Written for JHU's EN.560.291 CaSE Coding course.

## description



This app:

1. imports the latest COVID-19 data from [HealthData.gov](https://healthdata.gov) and the [Johns Hopkins Center for Systems Science and Engineering](https://systems.jhu.edu/)
2. wrangles and geocodes the data
3. generates choropleth maps and textual summaries from the data
4. defines an interactive [Shiny](https://www.rstudio.com/products/shiny/) dashboard
5. handles user input to switch maps and summaries on-the-fly

All data wrangling and view generation happens in [`global.r`](global.r). Using these results, the Shiny app is then defined in [`ui.r`](ui.r) and [`server.r`](server.r). Finally, the app is styled as detailed in [`styles.scss`](styles.scss), taking inspiration from Statistics Sweden's [Kommuner i siffror](https://kommunsiffror.scb.se/) (*Municipalities in Numbers*) visualization.

## usage

### online

Access the app online on [shinyapps.io](https://solanto.shinyapps.io/covid-19-mapped/).

### local

To run the app locally, you'll need to have an [R interpreter](https://www.r-project.org/) installed. As well, to build dependencies, you will need [Rtools](https://cran.r-project.org/bin/windows/Rtools/).

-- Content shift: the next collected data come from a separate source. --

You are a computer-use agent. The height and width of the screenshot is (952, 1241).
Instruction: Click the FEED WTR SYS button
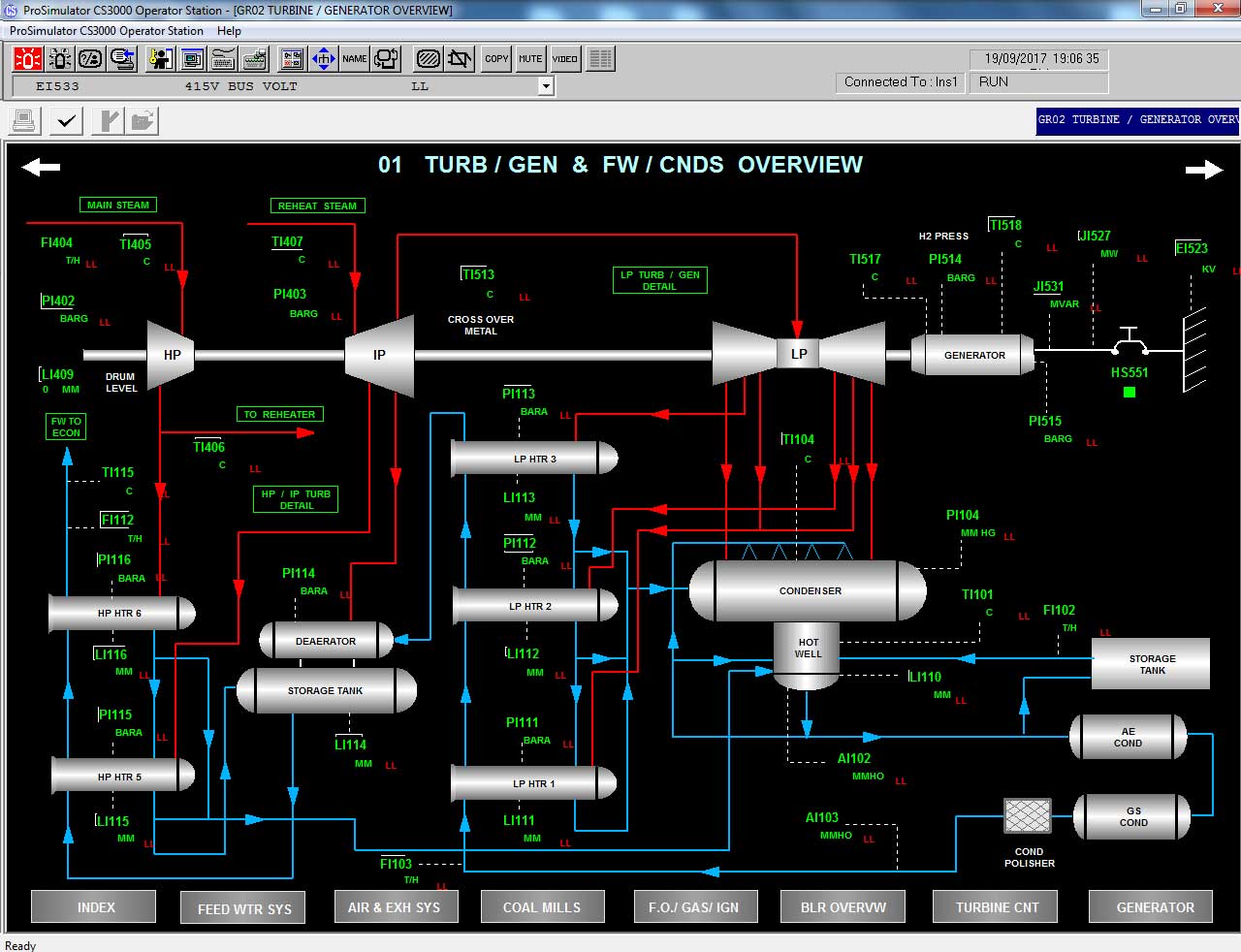[x=244, y=908]
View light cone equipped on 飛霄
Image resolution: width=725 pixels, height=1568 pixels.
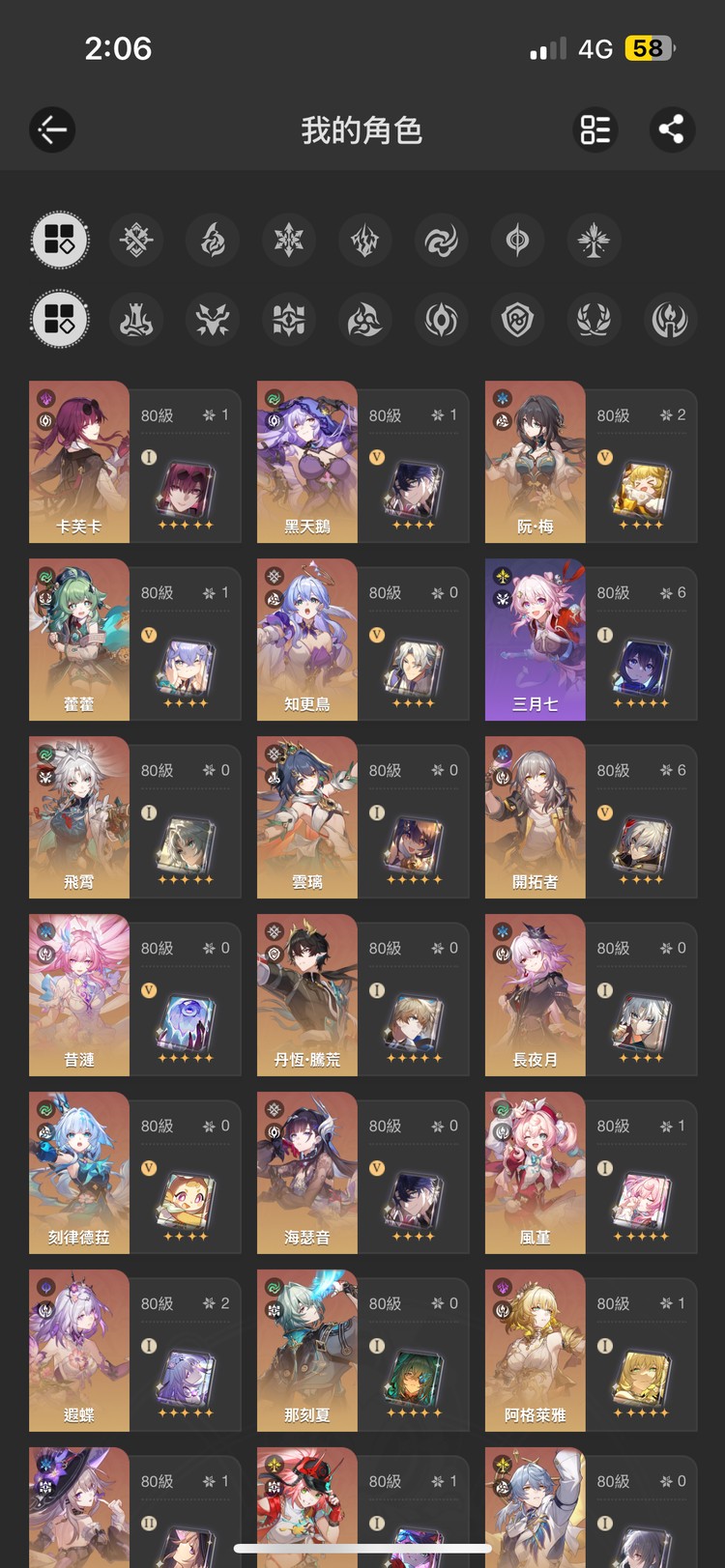185,846
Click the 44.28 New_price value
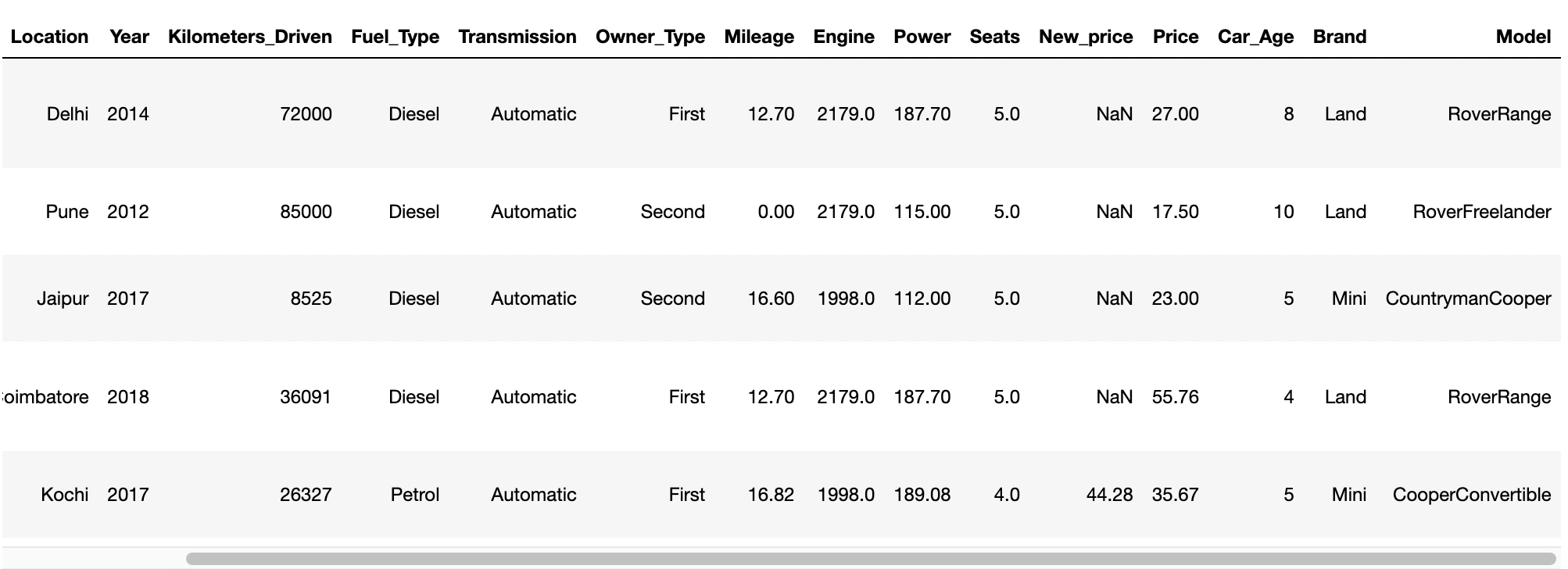This screenshot has width=1568, height=569. (1109, 495)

Through an R shell, install the project's dependencies.

```R
install.packages(c("shiny", "magrittr", "dplyr", "leaflet", "formattable", "sass", "remotes"))
library(remotes)
install_github("hrbrmstr/albersusa")
```

Clone the repository and run the following in an R shell whose working directory is the repository's root directory:

```R
library(shiny)
runApp()
```

Alternatively, open the project in RStudio and run the app using the IDE's built-in Shiny capabilities.